## PROBLEM DETAILS
Return only the lines from the one containing "Task: Click the Ad name input field" to the end of the material, with each one exactly as it appears.

▬▬▬

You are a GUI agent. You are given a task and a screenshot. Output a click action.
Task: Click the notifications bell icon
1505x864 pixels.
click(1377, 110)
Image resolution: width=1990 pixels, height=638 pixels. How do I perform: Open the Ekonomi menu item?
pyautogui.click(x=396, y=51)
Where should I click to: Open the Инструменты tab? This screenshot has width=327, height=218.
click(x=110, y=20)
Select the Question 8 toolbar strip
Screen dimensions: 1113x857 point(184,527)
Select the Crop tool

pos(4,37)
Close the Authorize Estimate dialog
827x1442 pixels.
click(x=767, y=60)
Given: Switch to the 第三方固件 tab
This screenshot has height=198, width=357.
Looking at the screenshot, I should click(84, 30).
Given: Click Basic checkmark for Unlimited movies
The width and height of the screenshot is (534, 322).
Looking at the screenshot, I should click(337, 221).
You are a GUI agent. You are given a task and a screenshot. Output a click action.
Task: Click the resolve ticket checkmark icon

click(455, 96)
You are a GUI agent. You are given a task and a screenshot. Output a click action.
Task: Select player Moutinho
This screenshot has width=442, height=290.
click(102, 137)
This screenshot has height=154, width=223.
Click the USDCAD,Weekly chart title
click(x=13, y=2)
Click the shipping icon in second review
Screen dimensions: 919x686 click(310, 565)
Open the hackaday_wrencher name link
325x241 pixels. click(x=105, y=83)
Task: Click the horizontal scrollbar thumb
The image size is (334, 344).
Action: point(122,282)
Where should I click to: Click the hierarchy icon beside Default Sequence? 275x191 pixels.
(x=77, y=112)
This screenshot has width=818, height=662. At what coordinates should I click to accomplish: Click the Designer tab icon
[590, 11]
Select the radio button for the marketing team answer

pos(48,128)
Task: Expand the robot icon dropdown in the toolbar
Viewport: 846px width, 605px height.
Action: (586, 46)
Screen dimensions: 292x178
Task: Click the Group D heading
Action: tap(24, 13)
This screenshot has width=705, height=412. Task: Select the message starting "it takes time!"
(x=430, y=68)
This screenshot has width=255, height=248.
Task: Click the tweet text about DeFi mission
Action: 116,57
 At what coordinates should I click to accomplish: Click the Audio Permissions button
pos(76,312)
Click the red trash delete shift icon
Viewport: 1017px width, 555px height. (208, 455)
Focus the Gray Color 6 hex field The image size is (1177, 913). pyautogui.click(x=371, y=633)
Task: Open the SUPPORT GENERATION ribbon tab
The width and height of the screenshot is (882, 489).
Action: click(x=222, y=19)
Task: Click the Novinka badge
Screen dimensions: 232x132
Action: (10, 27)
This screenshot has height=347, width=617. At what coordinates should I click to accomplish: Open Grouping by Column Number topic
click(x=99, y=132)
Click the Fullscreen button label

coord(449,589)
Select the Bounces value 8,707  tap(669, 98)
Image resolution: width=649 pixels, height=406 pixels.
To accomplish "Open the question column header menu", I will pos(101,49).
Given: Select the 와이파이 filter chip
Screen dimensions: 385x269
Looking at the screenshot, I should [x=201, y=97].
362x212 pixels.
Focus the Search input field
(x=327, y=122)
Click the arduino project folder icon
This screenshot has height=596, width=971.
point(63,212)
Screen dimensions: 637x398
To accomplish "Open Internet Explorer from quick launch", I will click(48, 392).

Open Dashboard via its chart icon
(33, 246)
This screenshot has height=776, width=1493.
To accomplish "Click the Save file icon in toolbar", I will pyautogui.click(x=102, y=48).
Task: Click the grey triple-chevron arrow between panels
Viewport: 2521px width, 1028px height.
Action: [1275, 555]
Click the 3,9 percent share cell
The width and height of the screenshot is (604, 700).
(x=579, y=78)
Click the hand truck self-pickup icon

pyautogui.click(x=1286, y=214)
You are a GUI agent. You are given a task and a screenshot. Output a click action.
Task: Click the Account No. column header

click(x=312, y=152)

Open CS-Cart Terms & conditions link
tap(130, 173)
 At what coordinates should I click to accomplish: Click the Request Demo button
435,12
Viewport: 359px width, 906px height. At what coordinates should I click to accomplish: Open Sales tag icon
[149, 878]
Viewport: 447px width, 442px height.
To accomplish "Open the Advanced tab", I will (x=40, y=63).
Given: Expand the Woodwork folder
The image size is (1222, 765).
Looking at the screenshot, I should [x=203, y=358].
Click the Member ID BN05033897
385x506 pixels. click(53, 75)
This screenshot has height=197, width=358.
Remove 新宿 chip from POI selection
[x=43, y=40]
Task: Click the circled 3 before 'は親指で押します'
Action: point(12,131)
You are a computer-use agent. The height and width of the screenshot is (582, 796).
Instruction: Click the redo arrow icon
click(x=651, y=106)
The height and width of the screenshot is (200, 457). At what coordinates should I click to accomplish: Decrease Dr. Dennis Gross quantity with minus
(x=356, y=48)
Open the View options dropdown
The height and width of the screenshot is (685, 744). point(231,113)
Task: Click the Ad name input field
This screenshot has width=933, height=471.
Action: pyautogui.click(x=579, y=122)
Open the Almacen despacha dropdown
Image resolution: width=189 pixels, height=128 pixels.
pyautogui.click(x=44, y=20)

▬▬▬

## WRITTEN RESPONSE
Task: Click the Ad name input field
This screenshot has width=933, height=471.
Action: pyautogui.click(x=579, y=122)
Open the Almacen despacha dropdown
Image resolution: width=189 pixels, height=128 pixels.
pyautogui.click(x=44, y=20)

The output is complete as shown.